Tentative Board Decisions

Tentative Board decisions are provided for those interested in following the Board’s deliberations. All of the reported decisions are tentative and may be changed at future Board meetings.

Wednesday, September 4, 2019 FASB Board Meeting



Simplifications to accounting for income taxes. The Board discussed a summary of comments received on its May 2019 proposed Accounting Standards Update, Income Taxes (Topic 740): Simplifying the Accounting for Income Taxes.  The Board’s discussion focused on the following topics:
  1. Redeliberation issues
  2. Transition and effective date
  3. Analysis of costs and benefits
  4. Next steps.
Redeliberation Issues

 

The Board affirmed its decisions to remove the following exceptions from Topic 740, Income Taxes:
  1. Exception to the incremental approach for intraperiod tax allocation when there is a loss from continuing operations and income or a gain from other items (for example, discontinued operations or other comprehensive income)
  2. Exception to the requirement to recognize a deferred tax liability for equity method investments when a foreign subsidiary becomes an equity method investment
  3. Exception to the ability not to recognize a deferred tax liability for a foreign subsidiary when a foreign equity method investment becomes a subsidiary (therefore, an entity would have the ability to assert indefinite reinvestment for the entire basis difference of a subsidiary)
  4. Exception to the general methodology for calculating income taxes in an interim period when a year-to-date loss exceeds the anticipated loss for the year.
The Board affirmed its decision that an entity should recognize a franchise tax that is partially based on income in accordance with Topic 740 and account for any incremental amount as a non-income-based tax. Related to its decision on a franchise tax that is partially based on income, the Board decided (1) to provide guidance on the need for a valuation allowance and (2) not to provide a scope exception for pass-through entities.

 

The Board affirmed its decision that an entity should evaluate when a step up in the tax basis of goodwill should be considered part of the initial recognition of book goodwill and when it should be considered a separate transaction. The Board also decided not to explicitly expand the scope of the proposed amendments to all transactions that result in a step up in the tax basis of goodwill.

 

The Board affirmed its decision that an entity is not required to allocate the consolidated amount of current and deferred tax expense to legal entities that are not subject to tax in their separate financial statements. However, an entity may elect to allocate the consolidated amount of current and deferred tax expense to legal entities that are not subject to tax and that are disregarded by the taxing authority. The Board also decided to allow an entity to make the election on an entity-by-entity basis.

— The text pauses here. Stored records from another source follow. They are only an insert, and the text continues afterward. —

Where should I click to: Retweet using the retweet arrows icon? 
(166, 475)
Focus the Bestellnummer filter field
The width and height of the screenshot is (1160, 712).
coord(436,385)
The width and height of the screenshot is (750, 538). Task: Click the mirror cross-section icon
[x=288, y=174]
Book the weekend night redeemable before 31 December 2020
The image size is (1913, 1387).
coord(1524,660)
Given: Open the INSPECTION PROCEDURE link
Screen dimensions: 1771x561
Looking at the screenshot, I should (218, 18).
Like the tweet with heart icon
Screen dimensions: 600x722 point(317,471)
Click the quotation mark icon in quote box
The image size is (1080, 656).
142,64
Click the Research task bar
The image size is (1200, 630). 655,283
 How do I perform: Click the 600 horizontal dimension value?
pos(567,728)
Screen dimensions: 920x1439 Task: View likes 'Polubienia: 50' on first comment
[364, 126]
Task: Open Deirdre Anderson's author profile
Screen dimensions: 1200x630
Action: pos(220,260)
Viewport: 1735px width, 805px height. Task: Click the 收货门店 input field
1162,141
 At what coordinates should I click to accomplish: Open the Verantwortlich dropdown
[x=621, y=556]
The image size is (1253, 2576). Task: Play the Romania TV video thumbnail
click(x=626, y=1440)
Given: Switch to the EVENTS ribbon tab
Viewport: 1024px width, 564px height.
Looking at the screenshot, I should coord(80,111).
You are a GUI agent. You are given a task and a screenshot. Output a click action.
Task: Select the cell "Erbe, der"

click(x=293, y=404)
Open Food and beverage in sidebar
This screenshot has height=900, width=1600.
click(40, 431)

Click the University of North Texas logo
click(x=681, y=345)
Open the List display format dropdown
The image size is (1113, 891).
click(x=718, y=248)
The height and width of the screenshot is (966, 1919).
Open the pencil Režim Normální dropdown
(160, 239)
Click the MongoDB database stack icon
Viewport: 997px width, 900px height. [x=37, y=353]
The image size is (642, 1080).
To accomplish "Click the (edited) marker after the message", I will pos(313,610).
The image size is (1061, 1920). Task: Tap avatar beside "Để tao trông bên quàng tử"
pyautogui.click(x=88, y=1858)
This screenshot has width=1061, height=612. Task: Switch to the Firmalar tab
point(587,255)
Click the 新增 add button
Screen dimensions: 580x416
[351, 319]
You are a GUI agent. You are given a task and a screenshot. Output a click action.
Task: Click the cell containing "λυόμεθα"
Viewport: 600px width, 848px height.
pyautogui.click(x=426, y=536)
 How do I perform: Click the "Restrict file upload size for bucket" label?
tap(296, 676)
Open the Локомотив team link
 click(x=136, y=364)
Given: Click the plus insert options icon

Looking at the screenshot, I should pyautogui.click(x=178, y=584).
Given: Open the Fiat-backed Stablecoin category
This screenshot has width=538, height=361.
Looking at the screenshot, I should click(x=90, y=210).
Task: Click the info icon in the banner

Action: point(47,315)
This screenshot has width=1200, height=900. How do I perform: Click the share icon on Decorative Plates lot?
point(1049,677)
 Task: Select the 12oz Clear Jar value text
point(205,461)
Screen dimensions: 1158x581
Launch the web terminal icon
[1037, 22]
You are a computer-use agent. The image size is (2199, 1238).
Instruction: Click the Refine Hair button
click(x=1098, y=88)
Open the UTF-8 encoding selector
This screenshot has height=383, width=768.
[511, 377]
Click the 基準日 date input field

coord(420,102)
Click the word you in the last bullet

The Board affirmed its decision that an entity should reflect the effect of an enacted change in tax laws or rates in the annual effective tax rate computation in the interim period that includes the enactment date.

 

The Board affirmed its decision to make a Codification improvement for income taxes related to employee stock ownership plans. The Board also reversed its decision to supersede the illustrative example in paragraph 323-740-55-8 and instead decided to correct an error in the illustrative example on investments in qualified affordable housing projects accounted for using the equity method.

 

Transition and Effective Date

 

The Board reversed its decision that would have required an entity to apply the amendment to franchise taxes that are partially based on income on a retrospective basis. Rather, the Board decided to allow an entity to apply the amendment on either a retrospective basis or a modified retrospective basis.

 

The Board affirmed its decisions that an entity should apply the remaining amendments as follows:
  1. Retrospectively, for the election to forgo the allocation of consolidated taxes to legal entities that are not subject to tax in their separate financial statements
  2. Using a modified retrospective approach for ownership changes to a foreign equity method investment or subsidiary
  3. Prospectively for all other amendments to Topic 740.
The Board also affirmed the proposed transition disclosures.

 

The Board decided that the amendments should be effective for:
  1. Public business entities: Fiscal years beginning on or after December 15, 2020, and interim periods within those fiscal years.
  2. All others: Fiscal years beginning on or after December 15, 2021, and interim periods within fiscal years beginning after December 15, 2022.
The Board decided to permit early adoption of the amendments, including early adoption in an interim period.

 

Analysis of Costs and Benefits

 

The Board concluded that it has received sufficient information and analysis to make an informed decision on the expected costs of the changes and that the expected benefits would justify the expected costs of the amendments included in a final Update.

 

Next Steps

 

The Board directed the staff to draft a final Update for vote by written ballot.